Winter wordt wakker in het zieligste bedje dat hij ooit heeft kunnen bedenken. Zo'n vijf meter van hem ziet hij de roodharige professor al zijn kleren aandoen terwijl hij wat papieren verzamelt voor in zijn aktetas. Winter is nog steeds moe en heeft zin om verder uit te slapen aangezien hij wakker werd gemaakt door het geluid van ritselend papier en het luid gemompel van Scamander.
"Hups opstaan!" roept de professor hem wakker. "Het is vandaag een grote dag en je mag zeker niet te laat komen."

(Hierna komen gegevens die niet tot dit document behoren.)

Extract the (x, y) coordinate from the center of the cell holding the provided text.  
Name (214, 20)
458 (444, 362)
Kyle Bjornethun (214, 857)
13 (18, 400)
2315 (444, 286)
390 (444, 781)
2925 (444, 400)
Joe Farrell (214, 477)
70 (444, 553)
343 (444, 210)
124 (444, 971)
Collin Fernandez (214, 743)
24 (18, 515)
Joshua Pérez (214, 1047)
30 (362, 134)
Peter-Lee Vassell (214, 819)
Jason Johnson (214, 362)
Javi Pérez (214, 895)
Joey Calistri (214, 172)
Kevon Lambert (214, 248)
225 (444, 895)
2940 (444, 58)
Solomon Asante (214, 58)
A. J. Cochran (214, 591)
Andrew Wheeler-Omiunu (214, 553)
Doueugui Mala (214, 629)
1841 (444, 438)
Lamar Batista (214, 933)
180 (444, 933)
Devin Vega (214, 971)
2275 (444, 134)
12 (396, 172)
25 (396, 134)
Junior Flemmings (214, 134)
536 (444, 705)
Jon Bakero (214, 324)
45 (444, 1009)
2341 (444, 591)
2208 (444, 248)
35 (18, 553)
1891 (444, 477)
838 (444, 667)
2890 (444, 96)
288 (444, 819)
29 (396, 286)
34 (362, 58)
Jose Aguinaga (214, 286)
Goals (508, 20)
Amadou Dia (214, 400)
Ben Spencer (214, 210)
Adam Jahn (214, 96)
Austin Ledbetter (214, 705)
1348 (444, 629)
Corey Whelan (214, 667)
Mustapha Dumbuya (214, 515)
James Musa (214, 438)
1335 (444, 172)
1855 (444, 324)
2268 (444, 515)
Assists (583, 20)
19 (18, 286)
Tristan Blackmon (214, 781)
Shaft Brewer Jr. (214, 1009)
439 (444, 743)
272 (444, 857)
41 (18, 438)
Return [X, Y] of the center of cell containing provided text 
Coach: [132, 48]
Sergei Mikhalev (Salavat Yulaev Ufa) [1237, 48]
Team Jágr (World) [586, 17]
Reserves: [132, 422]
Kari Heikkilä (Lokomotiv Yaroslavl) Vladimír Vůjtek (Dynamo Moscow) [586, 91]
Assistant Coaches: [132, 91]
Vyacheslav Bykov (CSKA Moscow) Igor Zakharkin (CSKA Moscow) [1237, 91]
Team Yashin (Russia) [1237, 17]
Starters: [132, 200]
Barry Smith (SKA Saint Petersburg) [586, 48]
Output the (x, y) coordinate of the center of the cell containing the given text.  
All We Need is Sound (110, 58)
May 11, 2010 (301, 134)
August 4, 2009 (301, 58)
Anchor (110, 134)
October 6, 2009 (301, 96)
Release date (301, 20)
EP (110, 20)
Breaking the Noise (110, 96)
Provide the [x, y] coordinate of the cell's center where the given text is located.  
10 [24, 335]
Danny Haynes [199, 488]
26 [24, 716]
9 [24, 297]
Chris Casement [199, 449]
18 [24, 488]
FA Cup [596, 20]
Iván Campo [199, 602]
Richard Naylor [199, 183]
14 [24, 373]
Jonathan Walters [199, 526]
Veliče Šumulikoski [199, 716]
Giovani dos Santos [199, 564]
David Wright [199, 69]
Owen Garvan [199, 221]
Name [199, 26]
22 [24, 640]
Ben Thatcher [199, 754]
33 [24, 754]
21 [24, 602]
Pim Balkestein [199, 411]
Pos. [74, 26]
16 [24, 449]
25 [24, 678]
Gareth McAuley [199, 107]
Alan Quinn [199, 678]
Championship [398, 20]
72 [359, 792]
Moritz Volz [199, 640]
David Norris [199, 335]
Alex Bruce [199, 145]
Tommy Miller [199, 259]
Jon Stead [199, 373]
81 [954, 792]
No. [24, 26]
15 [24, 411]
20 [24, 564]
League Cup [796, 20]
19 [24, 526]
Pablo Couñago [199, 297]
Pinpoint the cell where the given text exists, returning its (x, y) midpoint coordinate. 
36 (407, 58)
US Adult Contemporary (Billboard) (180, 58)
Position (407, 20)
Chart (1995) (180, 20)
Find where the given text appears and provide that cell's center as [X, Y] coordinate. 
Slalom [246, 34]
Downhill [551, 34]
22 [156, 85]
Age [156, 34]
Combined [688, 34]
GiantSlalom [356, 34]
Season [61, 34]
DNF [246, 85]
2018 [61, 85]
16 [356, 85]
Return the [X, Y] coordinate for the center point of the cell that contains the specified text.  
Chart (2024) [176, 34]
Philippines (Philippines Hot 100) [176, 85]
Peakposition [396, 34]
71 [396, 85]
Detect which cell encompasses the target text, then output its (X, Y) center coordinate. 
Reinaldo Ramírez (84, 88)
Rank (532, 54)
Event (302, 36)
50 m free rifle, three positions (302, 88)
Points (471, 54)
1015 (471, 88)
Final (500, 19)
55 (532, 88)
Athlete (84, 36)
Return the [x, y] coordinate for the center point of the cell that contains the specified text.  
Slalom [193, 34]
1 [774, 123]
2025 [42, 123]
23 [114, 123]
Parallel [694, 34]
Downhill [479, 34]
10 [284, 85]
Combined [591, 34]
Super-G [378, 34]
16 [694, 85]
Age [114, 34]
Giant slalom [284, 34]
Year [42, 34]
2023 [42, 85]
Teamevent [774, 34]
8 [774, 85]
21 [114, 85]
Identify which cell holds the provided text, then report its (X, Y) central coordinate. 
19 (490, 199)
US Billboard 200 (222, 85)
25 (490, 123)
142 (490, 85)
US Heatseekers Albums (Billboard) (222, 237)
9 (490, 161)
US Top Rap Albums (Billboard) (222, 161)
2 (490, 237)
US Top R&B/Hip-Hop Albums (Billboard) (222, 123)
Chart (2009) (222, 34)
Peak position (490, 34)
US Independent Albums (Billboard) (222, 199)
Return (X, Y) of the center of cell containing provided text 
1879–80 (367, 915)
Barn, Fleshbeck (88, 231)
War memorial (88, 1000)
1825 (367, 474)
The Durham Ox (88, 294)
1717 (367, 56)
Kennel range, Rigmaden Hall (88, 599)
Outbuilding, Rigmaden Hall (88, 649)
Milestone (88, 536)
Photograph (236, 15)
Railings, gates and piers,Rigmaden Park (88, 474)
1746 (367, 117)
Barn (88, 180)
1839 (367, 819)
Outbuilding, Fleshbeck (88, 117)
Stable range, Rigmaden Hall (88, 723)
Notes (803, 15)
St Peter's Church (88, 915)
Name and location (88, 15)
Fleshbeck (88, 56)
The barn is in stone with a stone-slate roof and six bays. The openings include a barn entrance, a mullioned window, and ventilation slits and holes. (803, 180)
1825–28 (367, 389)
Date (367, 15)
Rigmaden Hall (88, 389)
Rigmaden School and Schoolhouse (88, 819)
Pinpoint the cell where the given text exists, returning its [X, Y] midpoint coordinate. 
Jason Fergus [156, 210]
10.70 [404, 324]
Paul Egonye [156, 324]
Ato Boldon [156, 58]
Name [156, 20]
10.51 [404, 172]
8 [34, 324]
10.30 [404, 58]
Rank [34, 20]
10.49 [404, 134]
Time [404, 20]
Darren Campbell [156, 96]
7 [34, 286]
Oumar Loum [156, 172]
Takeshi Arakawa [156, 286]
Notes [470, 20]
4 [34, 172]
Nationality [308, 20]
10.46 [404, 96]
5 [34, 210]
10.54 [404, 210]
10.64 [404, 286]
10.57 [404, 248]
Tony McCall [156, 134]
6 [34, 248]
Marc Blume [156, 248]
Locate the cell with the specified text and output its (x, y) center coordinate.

"Maar het is nog maar zondag." jammert Winter
"Het is je eerste jaar op Zweinstein en ik heb de verantwoordelijkheid om jou daar naartoe te kunnen brengen, dus heb ik liever dat je op tijd bent."Na het kreunend uit bed komen, staat Winter voor het kleine spiegeltje in het zielige badkamertje. Hij is aan de ene kant wel blij dat hij die paar uurtjes slaap heeft gehad, maar toch had hij liever blijven liggen. Hij legt zijn lichtbruine lokken wat goed en wast zijn gezicht. Hij slentert daarna weer naar de kamer, waar de professor al klaar staat in het deurgat om te vertrekken.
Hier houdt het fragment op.